Milli Ticaret Bahriye Kaptan ve Çarkçı Mektebi Ali’sinden (Sivil Kaptan ve Makinistler Mektebi) 1913 yılında ilk mezunlarının yer aldığı listedeki mezunlar. Yani bizim ilk mezunlarımız. İsmail Kalkavan’da aralarında. Bundan sonra da Fahrettin Hoca’nın anlattığı diğer Kalkavan’ları aramaya başladım. Altı kişi tespit edebildim. Bu aşamadan sonra da okulumuzdan mezun Kalkavanlar için bir albüm hazırlamaya karar verdim. Mezun Kalkavanlar sırasıyla:
1913 Gv.İsmail Kalkavan
1942 Gv. Mustafa Kalkavan
1968 Gv.Çetinkaya Kalkavan
1978 Mk.Ethem Kalkavan
1997 Mk.Koray Cem Kalkavan
2005 Gv.Şevket Kalkavan
Katkılarından dolayı Çetin KALKAVAN,Tekin CAN,Yavuz KALKAVAN,Ethem KALKAVAN,Cem KALKAVAN ve Şevket KALKAVAN’a çok teşekkür ediyorum.
1913 Gv.İsmail KALKAVAN
Babası, Denizcilik Tarihimiz de adı geçen ilk Kalkavan olarak bilinen Rıza Kalkavan’dır.Rıza Kalkavan’ın Bir kardeşi daha var, ağabeyi Abbas Kalkavan. Abbas Kalkavan İyidere Sarayköy de kalıyor. Rıza Kalkavan ise İstanbul’a geliyor. Bilinen en eski Kalkavan’lar bunlardır.(Tekin Can ifadesidir.) Rıza Kalkavan’ın 4 çocuğu oluyor. İbrahim Kalkavan, İsmail Kalkavan, Nazım Kalkavan, Sabahat Kalkavan
Reşit Kalkavan’ın oğlu Çetinkaya Kalkavan anlatıyor:
“İsmail Kalkavan bizim ailenin en büyüğü ve kurucusu gibi olan Sakallı lakaplı Rıza Kalkavan’ın oğludur. Ben de kendisi, hanımı ve çocuklarıyla tanışmıştım. Babamın anlattıklarından hatırladıklarıma göre, Heybeli Ada’nın hemen hemen dörtte üçünün sahibi idi. Deniz Harp Okulunun arazisinin kendisi okula bağışlamıştır. En son adada köşk vardı, torunu ne yaptı bilmiyorum.”
Tekin Can anlatıyor;
“Beşiktaş güreş takımının hamisiydi. Bütün misafir güreş takımları onun evinde kalırdı. Adadaki köşkte kalmışlığım vardır. Annemle geldiğimizde Adadaki yazlıkta kalırdık. Beni çok severdi. Üç oğlu vardı. Mete, Orhan, Kayhan Kalkavan. Mete Kalkavan Beşiktaş Divan üyesiydi.
Yavuz Kalkavan anlatıyor;
En son Yavuz Kalkavan’ı ziyaret ettiğimizde, aile ile ilgili bilgileri beni çok şaşırttı. Genç yaşına rağmen ailenin fertlerini iyi tanıdığını öğrenmek, denizcilik tarihimiz için büyük bir talih olduğunu düşünüyorum. Aile için biriktirdiği resimler ve arşivler ileride iyi bir kaynak olacağa benziyor.
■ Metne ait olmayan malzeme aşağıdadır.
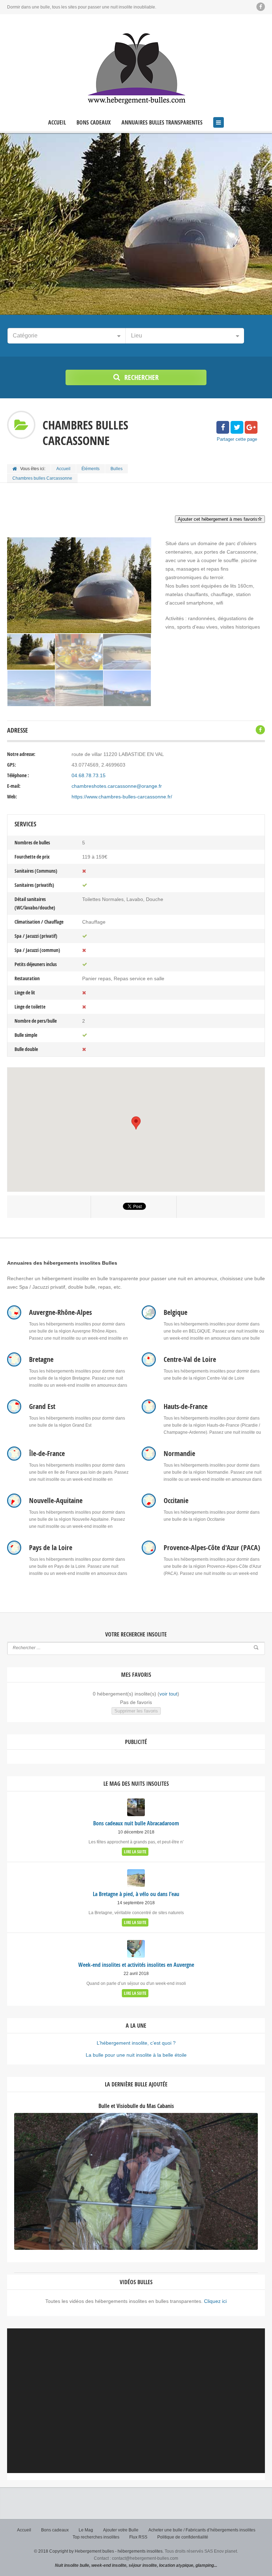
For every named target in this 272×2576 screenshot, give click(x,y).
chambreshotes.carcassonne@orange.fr (117, 786)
Yavuz Kalkavan sohbetimizde büyüklerinden duyduğu Rıza Kalkavan ile ilgili anıları bizimle paylaştı;
“Halis Kalkavan anlatmıştı: İkinci Dünya Savaşı’nın son zamanları. Tahminen 1944 yılı Temmuz ayı. Halis Kalkavan ve Yusuf Kalkavan iki kuzen. Köstence’ye Yahudi mültecileri almak için yola çıkıyorlar. Gittikleri tekne küçük bir taka. İsmi de İkbal. Ancak tekne Köstence’de Bulgarlar tarafından tutuklanıyor. İki Kalkavan yaklaşık 7,5 ay tekneden çıkmadan, sadece tekneye atılan ekmek ile ayakta kalmaya çalışıyorlar. Daha sonra tekneyi Varna’ya çekiyorlar. Bu süre içerisinde aile ancak Köstence’de olduklarını öğreniyor.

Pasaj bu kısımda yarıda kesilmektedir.